Devant un tableau d’Eugène Alluaud, il pointe du doigt le village qui l’a vu grandir. Gauvain Sers trouve encore son inspiration dans son cocon creusois. Lui qui partage sa vie entre la Creuse et Paris a besoin des deux pour exister : « Je me sens autant épanoui en Creuse qu’à Paris, je pense que c’est un équilibre et que j’ai besoin des deux ».

Loin de la pollution et de l’individualisme de la capitale (qu’il déplore), le chanteur se ressource le plus souvent possible dans son village natal. Là-bas, ses souvenirs d’enfant lui permettent de nourrir de quelques chansons autobiographiques, pour se livrer un peu à son public. Mais il n’est pas le seul à se livrer. Il reçoit ainsi beaucoup de messages. Surtout depuis qu’il a répondu à l’appel au secours de Jean-Luc Massalon concernant la fermeture de l’ école de Ponthoile… Ces appels à l’aide, il ne peut malheureusement pas tous y répondre : « Il ne faut pas non plus devenir le Robin des Bois, même si je l’adore et que c’est mon personnage préféré, mais je pense qu’il est important d’être sincère dans la démarche et de parler de ce qui me tient vraiment à cœur. »
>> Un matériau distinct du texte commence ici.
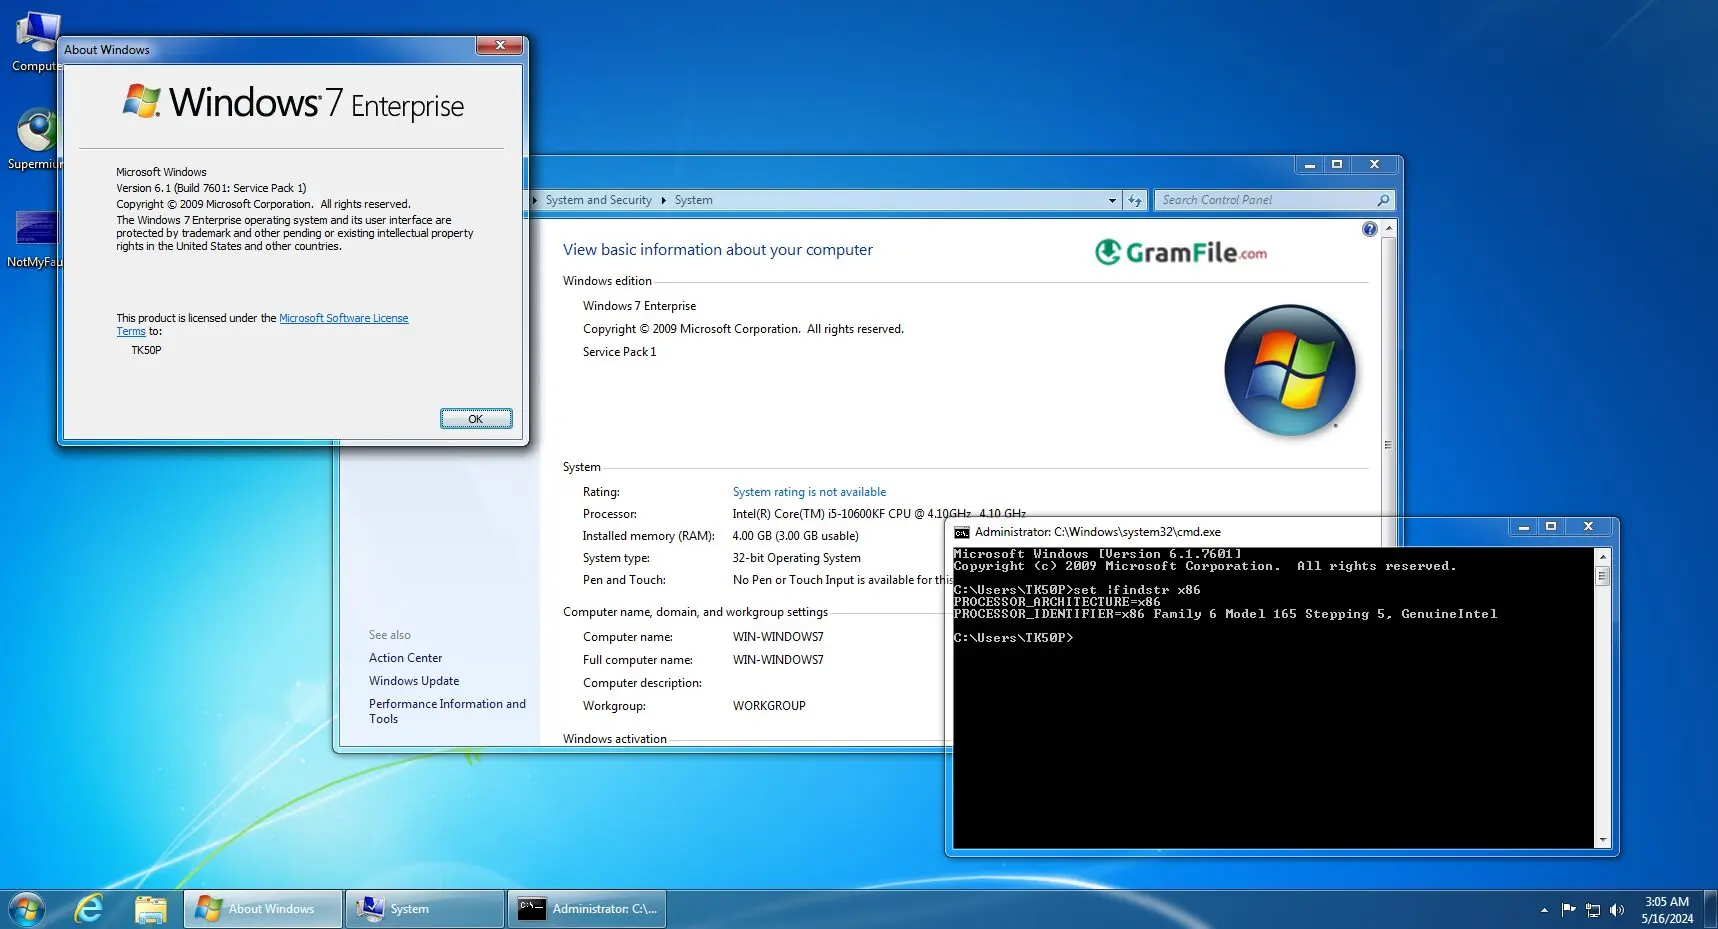Expand the System and Security breadcrumb arrow
The height and width of the screenshot is (929, 1718).
663,200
Amoureux de la chanson Française

Ce qui lui tient le plus à cœur, finalement, c’est aussi et surtout la chanson française dans laquelle il a baigné depuis tout petit et qu’il chantait déjà dans son premier album avec le titre Dans la bagnole de mon père. Inconditionnel de  Renaud (qu’il considère comme « un parrain ») mais aussi de Jacques Brel, Barbara, Francis Cabrel en passant par Allain Leprest, l’auteur-compositeur-interprète a eu la chance de partager un titre, Y a pas de retraite pour les artistes, avec Anne Sylvestre sur ce second album. Gauvain Sers se rappelle encore avec émotion le moment où la chanteuse a accepté, sans hésiter une seconde, la sollicitation du Creusois : « C’était vraiment un moment suspendu en studio avec elle cette après-midi. C’était vraiment très chouette ».

En quittant l’exposition Peindre dans la vallée de la Creuse, Gauvain Sers croise un couple de retraités creusois l’ayant reconnu et qui lui demande « à quand un nouveau concert chez nous dans la Creuse ? » Pas avant 2020. Déception pour les deux fans, qui devront patienter… Ce genre de rencontres avec son public, qui n’aurait peut-être pas été possible s’il ne s’était pas exilé à Paris, c’est le moteur de Gauvain Sers. « C’est important pour moi d’être en cohérence avec mes convictions et mes textes, et d’aller à la rencontre des gens ».